--- Task instructions ---
Among the entries that follow, the required portion opens with the line containing "Task: Expand the Shop by Department menu" and closes with the line containing "Given: Open the Help button". Give that portion again exactly, and nothing else.

START Data

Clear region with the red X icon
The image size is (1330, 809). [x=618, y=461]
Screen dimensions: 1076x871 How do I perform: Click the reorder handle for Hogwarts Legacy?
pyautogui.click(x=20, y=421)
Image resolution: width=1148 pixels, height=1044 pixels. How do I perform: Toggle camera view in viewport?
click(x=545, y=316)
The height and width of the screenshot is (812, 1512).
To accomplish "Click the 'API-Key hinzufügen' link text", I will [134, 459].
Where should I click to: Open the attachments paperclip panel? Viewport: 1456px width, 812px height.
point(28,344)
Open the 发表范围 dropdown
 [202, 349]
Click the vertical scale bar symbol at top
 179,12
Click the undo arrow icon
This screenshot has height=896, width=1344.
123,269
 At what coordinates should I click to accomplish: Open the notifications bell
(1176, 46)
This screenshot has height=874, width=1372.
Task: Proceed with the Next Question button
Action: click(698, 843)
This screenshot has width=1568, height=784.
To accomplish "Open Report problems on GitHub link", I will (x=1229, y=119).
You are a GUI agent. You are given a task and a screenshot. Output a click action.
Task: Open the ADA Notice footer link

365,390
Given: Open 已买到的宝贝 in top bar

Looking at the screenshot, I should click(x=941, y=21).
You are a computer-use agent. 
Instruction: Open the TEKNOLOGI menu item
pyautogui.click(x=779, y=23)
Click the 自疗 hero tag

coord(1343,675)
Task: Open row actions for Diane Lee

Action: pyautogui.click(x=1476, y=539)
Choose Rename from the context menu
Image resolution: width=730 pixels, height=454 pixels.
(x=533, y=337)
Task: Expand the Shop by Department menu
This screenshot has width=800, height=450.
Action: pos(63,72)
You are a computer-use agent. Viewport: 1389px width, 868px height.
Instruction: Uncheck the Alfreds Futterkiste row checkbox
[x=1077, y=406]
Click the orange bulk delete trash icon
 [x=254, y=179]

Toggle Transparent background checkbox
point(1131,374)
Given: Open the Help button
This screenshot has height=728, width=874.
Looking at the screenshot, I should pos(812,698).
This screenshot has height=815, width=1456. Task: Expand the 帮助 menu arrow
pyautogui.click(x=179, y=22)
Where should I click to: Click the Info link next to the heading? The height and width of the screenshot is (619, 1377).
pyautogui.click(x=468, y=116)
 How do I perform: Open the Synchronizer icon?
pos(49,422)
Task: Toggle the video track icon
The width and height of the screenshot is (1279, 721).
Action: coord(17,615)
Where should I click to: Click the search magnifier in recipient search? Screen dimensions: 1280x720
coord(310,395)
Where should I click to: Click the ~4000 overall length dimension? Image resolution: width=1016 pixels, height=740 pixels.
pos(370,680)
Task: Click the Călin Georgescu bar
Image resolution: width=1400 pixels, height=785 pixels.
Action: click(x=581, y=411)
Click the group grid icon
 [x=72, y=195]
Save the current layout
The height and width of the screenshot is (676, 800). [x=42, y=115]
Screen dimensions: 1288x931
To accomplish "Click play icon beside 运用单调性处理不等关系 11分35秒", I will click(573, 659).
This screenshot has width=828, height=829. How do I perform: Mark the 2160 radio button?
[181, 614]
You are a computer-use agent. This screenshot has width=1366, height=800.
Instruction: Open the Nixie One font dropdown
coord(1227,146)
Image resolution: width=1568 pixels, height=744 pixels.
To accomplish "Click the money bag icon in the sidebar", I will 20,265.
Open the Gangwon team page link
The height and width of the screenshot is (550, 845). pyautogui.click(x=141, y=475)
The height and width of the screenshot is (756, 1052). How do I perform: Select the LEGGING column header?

END Data

--- Output ---
Task: Expand the Shop by Department menu
This screenshot has width=800, height=450.
Action: pos(63,72)
You are a computer-use agent. Viewport: 1389px width, 868px height.
Instruction: Uncheck the Alfreds Futterkiste row checkbox
[x=1077, y=406]
Click the orange bulk delete trash icon
 [x=254, y=179]

Toggle Transparent background checkbox
point(1131,374)
Given: Open the Help button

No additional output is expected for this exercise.